有鉴于此，第一方面，本发明请求保护一种突变检测方法：

获得样本的测序数据和参考基因组序列；

对所述样本的测序数据和参考基因组序列进行比对，得到SNV位点信息和InDel位点信息；

对所述得到的SNV位点信息和InDel位点信息进行过滤，得到过滤之后的数据；

对所述过滤之后的数据进行连锁分析，包括：

对同一个染色体上的位置在40bp内的两个目标突变进行两个特征值字符串化后的Levenshtein相似度计算，当两个相似度均大于0.8时，则认定该两个突变为连锁；所述两个特征值分别为：包括所述目标突变的簇的reads数、包含所述目标突变的簇中支持该目标突变的reads数占比。

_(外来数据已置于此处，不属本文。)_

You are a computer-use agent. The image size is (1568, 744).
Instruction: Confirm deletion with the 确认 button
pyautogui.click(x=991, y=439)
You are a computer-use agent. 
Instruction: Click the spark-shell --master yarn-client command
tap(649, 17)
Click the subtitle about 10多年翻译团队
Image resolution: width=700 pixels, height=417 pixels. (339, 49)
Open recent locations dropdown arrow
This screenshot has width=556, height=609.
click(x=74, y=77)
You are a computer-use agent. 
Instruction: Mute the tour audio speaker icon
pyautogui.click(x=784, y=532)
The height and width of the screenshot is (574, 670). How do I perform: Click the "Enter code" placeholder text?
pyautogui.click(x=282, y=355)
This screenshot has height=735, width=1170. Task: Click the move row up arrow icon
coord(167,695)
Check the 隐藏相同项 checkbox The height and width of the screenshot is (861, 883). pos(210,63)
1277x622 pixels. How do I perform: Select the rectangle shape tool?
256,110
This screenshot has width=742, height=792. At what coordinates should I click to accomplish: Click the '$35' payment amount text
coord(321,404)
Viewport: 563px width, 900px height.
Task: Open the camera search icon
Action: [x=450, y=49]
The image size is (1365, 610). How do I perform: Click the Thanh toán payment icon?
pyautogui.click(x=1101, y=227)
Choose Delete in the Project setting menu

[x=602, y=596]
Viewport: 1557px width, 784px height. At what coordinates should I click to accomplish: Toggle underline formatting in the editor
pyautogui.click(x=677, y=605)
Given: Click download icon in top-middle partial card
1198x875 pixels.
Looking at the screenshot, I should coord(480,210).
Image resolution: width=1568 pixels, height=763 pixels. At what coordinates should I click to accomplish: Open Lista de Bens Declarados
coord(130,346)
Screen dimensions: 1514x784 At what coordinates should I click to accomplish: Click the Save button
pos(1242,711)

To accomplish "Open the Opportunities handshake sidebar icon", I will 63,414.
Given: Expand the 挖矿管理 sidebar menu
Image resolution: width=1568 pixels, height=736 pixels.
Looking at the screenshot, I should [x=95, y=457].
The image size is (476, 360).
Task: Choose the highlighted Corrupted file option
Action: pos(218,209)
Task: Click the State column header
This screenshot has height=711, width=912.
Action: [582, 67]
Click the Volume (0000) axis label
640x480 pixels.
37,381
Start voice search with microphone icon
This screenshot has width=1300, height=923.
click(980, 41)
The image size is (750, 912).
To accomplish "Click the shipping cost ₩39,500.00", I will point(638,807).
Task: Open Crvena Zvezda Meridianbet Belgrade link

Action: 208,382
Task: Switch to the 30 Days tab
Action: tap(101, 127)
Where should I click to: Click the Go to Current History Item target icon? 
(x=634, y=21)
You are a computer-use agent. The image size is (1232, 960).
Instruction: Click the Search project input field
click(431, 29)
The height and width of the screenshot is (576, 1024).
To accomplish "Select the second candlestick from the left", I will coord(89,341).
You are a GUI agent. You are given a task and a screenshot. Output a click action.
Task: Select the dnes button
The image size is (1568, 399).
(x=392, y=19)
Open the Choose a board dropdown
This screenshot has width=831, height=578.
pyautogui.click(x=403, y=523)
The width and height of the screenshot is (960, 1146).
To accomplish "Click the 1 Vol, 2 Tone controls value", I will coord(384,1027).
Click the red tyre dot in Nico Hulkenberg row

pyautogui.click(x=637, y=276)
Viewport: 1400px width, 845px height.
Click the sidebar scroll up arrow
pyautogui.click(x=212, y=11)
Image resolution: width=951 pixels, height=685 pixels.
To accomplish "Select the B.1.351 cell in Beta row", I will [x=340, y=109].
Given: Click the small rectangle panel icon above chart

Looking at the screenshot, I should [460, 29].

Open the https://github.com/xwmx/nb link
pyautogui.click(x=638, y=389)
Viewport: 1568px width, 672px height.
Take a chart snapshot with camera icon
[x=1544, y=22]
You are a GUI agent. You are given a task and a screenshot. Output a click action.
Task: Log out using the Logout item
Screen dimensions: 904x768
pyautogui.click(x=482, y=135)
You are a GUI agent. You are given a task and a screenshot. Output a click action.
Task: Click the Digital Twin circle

进一步地，在一些具体的实施方案中，对所述过滤之后的数据进行连锁分析，包括：

对同一个染色体上的位置在20bp内的两个目标突变进行两个特征值字符串化后的Levenshtein相似度计算，当两个相似度均大于0.8时，则认定该两个突变为连锁；所述两个特征值分别为：包括所述目标突变的簇的reads数、包含所述目标突变的簇中支持该目标突变的reads数占比。

在本发明中，术语“簇(cluster)”指的是将比对到相同位置、相同链、相同比对描述的reads归为一个cluster。每个cluster可认为来源于同一个DNA分子模板，或不同模板但原始序列相似。

在本发明中，术语“包括所述目标突变的簇的reads数”指的是包含某个目标突变的簇组成的reads数，例如：比对位置为chr1染色体、起始位置为100000、CIGAR描述为80M3D70M的簇由15条reads组成，则“15”为该定义所指值。